▶ What the task asks: Given the entries below, copy each of them out exactly.

[Recorded data]
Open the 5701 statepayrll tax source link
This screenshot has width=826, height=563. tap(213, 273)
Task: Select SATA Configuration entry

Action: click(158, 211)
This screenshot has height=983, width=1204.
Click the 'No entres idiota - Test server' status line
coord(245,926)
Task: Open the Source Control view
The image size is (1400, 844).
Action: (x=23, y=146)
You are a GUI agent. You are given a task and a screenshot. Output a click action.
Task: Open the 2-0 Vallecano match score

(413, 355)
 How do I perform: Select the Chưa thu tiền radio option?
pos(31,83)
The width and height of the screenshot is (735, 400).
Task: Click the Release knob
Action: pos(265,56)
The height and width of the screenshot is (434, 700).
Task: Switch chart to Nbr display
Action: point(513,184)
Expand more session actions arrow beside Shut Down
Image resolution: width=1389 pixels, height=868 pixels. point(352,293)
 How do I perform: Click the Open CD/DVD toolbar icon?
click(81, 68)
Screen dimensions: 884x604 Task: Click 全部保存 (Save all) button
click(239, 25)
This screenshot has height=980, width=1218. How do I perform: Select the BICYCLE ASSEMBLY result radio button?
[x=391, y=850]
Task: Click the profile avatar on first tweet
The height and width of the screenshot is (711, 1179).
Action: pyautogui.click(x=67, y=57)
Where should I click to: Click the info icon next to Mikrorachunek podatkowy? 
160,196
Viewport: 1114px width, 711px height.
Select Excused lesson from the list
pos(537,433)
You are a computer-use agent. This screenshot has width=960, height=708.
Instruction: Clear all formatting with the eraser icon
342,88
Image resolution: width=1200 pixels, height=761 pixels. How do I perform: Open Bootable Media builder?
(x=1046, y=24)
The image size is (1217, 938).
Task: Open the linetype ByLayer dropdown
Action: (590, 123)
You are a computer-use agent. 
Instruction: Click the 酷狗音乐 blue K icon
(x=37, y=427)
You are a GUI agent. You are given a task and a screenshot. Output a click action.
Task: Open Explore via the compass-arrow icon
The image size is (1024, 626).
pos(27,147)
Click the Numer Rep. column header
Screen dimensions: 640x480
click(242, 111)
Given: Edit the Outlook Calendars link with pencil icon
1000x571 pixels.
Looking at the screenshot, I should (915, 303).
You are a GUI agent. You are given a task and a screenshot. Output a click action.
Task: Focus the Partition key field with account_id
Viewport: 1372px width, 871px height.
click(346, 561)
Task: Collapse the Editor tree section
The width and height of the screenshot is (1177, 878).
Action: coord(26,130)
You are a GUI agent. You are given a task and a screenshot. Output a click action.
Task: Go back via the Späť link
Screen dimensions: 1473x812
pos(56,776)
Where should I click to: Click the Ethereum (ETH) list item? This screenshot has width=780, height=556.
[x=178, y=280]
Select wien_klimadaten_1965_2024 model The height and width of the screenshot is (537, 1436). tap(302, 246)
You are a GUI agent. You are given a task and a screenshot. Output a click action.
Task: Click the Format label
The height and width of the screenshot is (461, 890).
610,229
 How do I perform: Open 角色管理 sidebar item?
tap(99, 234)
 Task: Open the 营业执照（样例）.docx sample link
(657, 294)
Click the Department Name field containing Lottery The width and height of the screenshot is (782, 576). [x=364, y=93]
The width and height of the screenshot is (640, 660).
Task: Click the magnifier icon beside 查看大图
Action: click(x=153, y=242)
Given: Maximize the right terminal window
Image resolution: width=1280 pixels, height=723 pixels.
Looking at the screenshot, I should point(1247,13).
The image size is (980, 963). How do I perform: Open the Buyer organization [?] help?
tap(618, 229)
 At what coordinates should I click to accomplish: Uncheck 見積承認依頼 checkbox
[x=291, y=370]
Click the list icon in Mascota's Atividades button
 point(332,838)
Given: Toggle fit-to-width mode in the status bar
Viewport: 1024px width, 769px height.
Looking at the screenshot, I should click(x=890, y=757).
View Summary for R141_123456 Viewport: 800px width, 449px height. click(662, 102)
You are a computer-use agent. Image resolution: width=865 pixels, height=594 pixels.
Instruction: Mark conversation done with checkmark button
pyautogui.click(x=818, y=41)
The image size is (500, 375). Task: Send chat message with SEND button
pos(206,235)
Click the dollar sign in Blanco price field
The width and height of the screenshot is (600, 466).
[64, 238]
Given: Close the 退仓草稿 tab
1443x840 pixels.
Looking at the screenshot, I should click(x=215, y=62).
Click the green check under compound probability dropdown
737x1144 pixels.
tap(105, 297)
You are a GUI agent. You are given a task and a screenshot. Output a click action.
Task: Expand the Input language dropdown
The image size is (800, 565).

▶ Output for this task:
Open the 5701 statepayrll tax source link
This screenshot has width=826, height=563. tap(213, 273)
Task: Select SATA Configuration entry

Action: click(158, 211)
This screenshot has height=983, width=1204.
Click the 'No entres idiota - Test server' status line
coord(245,926)
Task: Open the Source Control view
The image size is (1400, 844).
Action: (x=23, y=146)
You are a GUI agent. You are given a task and a screenshot. Output a click action.
Task: Open the 2-0 Vallecano match score

(413, 355)
 How do I perform: Select the Chưa thu tiền radio option?
pos(31,83)
The width and height of the screenshot is (735, 400).
Task: Click the Release knob
Action: pos(265,56)
The height and width of the screenshot is (434, 700).
Task: Switch chart to Nbr display
Action: point(513,184)
Expand more session actions arrow beside Shut Down
Image resolution: width=1389 pixels, height=868 pixels. point(352,293)
 How do I perform: Click the Open CD/DVD toolbar icon?
click(81, 68)
Screen dimensions: 884x604 Task: Click 全部保存 (Save all) button
click(239, 25)
This screenshot has height=980, width=1218. How do I perform: Select the BICYCLE ASSEMBLY result radio button?
[x=391, y=850]
Task: Click the profile avatar on first tweet
The height and width of the screenshot is (711, 1179).
Action: pyautogui.click(x=67, y=57)
Where should I click to: Click the info icon next to Mikrorachunek podatkowy? 
160,196
Viewport: 1114px width, 711px height.
Select Excused lesson from the list
pos(537,433)
You are a computer-use agent. This screenshot has width=960, height=708.
Instruction: Clear all formatting with the eraser icon
342,88
Image resolution: width=1200 pixels, height=761 pixels. How do I perform: Open Bootable Media builder?
(x=1046, y=24)
The image size is (1217, 938).
Task: Open the linetype ByLayer dropdown
Action: (590, 123)
You are a computer-use agent. 
Instruction: Click the 酷狗音乐 blue K icon
(x=37, y=427)
You are a GUI agent. You are given a task and a screenshot. Output a click action.
Task: Open Explore via the compass-arrow icon
The image size is (1024, 626).
pos(27,147)
Click the Numer Rep. column header
Screen dimensions: 640x480
click(242, 111)
Given: Edit the Outlook Calendars link with pencil icon
1000x571 pixels.
Looking at the screenshot, I should (915, 303).
You are a GUI agent. You are given a task and a screenshot. Output a click action.
Task: Focus the Partition key field with account_id
Viewport: 1372px width, 871px height.
click(346, 561)
Task: Collapse the Editor tree section
The width and height of the screenshot is (1177, 878).
Action: coord(26,130)
You are a GUI agent. You are given a task and a screenshot. Output a click action.
Task: Go back via the Späť link
Screen dimensions: 1473x812
pos(56,776)
Where should I click to: Click the Ethereum (ETH) list item? This screenshot has width=780, height=556.
[x=178, y=280]
Select wien_klimadaten_1965_2024 model The height and width of the screenshot is (537, 1436). tap(302, 246)
You are a GUI agent. You are given a task and a screenshot. Output a click action.
Task: Click the Format label
The height and width of the screenshot is (461, 890).
610,229
 How do I perform: Open 角色管理 sidebar item?
tap(99, 234)
 Task: Open the 营业执照（样例）.docx sample link
(657, 294)
Click the Department Name field containing Lottery The width and height of the screenshot is (782, 576). [x=364, y=93]
The width and height of the screenshot is (640, 660).
Task: Click the magnifier icon beside 查看大图
Action: click(x=153, y=242)
Given: Maximize the right terminal window
Image resolution: width=1280 pixels, height=723 pixels.
Looking at the screenshot, I should point(1247,13).
The image size is (980, 963). How do I perform: Open the Buyer organization [?] help?
tap(618, 229)
 At what coordinates should I click to accomplish: Uncheck 見積承認依頼 checkbox
[x=291, y=370]
Click the list icon in Mascota's Atividades button
 point(332,838)
Given: Toggle fit-to-width mode in the status bar
Viewport: 1024px width, 769px height.
Looking at the screenshot, I should click(x=890, y=757).
View Summary for R141_123456 Viewport: 800px width, 449px height. click(662, 102)
You are a computer-use agent. Image resolution: width=865 pixels, height=594 pixels.
Instruction: Mark conversation done with checkmark button
pyautogui.click(x=818, y=41)
The image size is (500, 375). Task: Send chat message with SEND button
pos(206,235)
Click the dollar sign in Blanco price field
The width and height of the screenshot is (600, 466).
[64, 238]
Given: Close the 退仓草稿 tab
1443x840 pixels.
Looking at the screenshot, I should click(x=215, y=62).
Click the green check under compound probability dropdown
737x1144 pixels.
tap(105, 297)
You are a GUI agent. You are given a task and a screenshot. Output a click action.
Task: Expand the Input language dropdown
The image size is (800, 565).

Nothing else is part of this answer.